[Collected data]
* * * * *

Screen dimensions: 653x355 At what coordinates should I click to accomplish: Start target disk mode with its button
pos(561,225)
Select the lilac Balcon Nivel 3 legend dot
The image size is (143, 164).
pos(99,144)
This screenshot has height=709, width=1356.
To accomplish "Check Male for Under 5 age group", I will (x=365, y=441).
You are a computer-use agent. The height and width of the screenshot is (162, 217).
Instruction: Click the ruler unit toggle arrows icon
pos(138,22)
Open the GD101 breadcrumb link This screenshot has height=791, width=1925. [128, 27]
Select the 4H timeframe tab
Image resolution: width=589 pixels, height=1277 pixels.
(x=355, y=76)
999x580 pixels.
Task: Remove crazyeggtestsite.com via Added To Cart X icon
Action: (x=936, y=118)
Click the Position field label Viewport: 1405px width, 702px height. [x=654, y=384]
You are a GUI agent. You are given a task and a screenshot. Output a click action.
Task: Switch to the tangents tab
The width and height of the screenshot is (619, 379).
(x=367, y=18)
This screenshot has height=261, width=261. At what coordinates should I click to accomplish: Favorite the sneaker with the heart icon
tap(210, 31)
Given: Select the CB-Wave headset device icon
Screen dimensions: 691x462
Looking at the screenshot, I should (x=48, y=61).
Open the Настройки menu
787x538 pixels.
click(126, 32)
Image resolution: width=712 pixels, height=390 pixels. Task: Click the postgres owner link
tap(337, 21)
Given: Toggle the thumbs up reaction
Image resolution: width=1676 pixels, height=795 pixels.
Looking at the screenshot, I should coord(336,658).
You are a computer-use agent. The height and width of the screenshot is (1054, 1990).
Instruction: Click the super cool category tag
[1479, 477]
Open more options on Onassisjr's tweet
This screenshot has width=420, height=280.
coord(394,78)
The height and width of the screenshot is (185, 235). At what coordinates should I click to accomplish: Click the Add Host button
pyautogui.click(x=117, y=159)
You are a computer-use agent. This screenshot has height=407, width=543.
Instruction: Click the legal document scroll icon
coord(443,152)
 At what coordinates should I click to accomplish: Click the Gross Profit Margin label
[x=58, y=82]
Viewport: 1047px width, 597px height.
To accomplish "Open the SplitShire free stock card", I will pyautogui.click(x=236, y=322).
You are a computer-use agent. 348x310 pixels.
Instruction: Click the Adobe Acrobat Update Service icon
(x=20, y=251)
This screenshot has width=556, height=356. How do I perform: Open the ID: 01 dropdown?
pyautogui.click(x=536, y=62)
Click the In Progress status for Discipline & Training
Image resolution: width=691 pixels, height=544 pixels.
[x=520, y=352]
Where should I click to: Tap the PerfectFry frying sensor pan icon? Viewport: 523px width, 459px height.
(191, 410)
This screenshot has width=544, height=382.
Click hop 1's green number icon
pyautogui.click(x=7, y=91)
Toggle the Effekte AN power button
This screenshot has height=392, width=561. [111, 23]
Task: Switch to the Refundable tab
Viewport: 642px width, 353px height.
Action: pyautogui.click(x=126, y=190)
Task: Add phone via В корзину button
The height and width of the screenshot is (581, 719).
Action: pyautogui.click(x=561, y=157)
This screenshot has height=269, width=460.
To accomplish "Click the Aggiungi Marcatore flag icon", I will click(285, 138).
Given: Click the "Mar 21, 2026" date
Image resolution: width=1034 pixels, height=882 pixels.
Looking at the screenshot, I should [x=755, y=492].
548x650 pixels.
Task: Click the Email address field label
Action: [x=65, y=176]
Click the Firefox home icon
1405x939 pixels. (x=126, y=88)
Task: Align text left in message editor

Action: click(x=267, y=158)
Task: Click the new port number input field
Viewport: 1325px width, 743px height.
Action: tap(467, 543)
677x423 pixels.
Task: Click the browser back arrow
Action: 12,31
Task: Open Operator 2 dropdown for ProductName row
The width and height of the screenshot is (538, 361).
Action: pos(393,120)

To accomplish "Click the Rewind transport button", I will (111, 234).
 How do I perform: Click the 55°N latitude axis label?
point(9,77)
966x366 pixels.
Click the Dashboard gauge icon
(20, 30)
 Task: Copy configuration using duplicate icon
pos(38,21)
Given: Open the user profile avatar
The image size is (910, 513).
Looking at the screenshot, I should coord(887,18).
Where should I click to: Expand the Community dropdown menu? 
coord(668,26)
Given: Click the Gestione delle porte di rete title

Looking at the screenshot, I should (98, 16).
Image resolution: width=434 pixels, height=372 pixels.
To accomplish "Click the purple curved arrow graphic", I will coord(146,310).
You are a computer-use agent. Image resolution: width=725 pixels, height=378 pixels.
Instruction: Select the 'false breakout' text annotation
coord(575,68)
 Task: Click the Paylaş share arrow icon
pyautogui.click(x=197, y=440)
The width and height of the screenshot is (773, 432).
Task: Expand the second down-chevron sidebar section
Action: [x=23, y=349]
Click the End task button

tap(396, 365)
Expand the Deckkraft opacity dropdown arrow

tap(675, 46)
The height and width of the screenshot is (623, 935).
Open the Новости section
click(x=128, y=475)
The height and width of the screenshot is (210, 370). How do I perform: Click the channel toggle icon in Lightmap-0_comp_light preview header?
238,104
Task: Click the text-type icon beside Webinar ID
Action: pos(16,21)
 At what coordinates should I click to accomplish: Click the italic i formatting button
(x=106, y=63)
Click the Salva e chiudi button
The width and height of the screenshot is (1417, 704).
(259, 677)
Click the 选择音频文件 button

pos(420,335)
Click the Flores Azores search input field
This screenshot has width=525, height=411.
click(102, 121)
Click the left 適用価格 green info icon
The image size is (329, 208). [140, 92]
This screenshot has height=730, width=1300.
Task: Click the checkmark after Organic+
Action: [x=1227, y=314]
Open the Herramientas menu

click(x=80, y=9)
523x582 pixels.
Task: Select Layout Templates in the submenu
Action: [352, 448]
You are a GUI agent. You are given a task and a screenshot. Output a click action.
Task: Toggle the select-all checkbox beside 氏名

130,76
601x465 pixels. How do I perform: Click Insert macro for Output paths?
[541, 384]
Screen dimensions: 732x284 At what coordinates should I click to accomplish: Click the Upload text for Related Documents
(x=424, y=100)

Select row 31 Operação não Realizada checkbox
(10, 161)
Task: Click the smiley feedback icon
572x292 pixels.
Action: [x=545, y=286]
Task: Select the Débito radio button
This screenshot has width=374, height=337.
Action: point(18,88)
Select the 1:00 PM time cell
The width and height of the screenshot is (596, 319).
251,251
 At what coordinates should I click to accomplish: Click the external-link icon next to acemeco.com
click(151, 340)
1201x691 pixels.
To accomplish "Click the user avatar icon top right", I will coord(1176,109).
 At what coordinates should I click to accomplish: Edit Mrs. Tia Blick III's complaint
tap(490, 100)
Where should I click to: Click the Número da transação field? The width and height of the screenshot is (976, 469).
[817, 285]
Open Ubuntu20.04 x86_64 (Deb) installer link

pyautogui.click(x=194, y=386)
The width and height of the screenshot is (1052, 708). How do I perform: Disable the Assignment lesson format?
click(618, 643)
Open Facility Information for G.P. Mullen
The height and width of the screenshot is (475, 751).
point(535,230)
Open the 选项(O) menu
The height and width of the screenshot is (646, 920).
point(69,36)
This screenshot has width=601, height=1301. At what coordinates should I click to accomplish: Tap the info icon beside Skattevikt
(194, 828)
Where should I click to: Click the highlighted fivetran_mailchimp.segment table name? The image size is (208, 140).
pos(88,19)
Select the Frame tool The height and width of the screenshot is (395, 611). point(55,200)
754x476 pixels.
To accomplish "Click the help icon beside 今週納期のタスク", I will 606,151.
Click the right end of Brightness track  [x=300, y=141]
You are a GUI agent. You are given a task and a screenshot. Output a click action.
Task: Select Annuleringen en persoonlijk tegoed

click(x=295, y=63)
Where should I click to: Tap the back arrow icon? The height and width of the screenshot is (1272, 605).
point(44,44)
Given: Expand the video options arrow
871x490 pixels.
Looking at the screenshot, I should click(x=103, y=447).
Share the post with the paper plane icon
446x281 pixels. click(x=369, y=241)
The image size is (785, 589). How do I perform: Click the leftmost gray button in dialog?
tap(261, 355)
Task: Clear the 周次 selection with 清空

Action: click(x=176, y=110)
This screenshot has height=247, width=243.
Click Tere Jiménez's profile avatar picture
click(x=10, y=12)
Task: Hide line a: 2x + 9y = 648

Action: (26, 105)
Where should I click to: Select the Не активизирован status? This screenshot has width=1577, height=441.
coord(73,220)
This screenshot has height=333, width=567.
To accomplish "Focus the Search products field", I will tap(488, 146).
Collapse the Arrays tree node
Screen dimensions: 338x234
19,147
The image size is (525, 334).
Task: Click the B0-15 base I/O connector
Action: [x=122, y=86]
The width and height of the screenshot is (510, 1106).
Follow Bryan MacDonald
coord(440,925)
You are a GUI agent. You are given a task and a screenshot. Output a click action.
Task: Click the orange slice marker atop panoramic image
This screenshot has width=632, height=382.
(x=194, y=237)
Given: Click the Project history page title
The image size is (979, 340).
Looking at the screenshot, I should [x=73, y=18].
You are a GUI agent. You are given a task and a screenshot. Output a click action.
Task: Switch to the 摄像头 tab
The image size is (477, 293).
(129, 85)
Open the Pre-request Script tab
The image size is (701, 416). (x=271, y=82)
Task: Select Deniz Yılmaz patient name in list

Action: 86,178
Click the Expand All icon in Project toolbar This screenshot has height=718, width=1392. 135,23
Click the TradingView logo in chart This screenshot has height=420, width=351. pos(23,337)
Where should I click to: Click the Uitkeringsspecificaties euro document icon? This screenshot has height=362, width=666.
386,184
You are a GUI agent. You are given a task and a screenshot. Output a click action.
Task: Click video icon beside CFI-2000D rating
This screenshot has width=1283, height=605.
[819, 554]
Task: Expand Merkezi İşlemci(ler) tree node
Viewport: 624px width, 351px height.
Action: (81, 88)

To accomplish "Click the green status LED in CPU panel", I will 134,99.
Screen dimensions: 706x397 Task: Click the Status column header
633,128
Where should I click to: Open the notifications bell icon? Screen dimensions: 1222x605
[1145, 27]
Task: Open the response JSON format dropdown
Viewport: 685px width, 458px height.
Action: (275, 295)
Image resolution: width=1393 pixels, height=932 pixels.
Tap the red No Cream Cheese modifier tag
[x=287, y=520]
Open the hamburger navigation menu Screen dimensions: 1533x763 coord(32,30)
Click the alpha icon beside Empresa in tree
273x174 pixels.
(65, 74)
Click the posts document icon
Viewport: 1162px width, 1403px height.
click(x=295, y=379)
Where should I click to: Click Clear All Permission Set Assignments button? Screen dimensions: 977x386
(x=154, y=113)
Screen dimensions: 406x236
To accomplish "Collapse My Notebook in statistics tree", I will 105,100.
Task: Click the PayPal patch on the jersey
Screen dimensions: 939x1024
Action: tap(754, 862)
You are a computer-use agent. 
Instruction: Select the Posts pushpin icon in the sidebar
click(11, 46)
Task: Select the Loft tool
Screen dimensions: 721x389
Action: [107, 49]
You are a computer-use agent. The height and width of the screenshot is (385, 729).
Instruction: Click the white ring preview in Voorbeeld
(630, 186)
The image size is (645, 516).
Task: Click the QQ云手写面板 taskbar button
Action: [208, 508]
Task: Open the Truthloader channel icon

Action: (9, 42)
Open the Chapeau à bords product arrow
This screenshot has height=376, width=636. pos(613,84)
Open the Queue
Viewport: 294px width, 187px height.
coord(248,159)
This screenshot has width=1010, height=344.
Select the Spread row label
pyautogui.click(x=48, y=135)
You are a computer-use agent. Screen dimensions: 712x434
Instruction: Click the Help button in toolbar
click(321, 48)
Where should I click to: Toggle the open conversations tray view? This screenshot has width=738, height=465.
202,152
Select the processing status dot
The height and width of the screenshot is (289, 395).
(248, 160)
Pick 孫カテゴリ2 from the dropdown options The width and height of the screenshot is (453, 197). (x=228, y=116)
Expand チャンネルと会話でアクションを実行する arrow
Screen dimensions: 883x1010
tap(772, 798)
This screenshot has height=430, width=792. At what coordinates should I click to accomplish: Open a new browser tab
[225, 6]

* * * * *

[Exercise instructions] Would you print exactly, and only, the lines of the data above from the line with "Task: Click the PayPal patch on the jersey" through the line with "is (385, 729).", inclusive?

[Response to this exercise]
Task: Click the PayPal patch on the jersey
Screen dimensions: 939x1024
Action: tap(754, 862)
You are a computer-use agent. 
Instruction: Select the Posts pushpin icon in the sidebar
click(11, 46)
Task: Select the Loft tool
Screen dimensions: 721x389
Action: [107, 49]
You are a computer-use agent. The height and width of the screenshot is (385, 729).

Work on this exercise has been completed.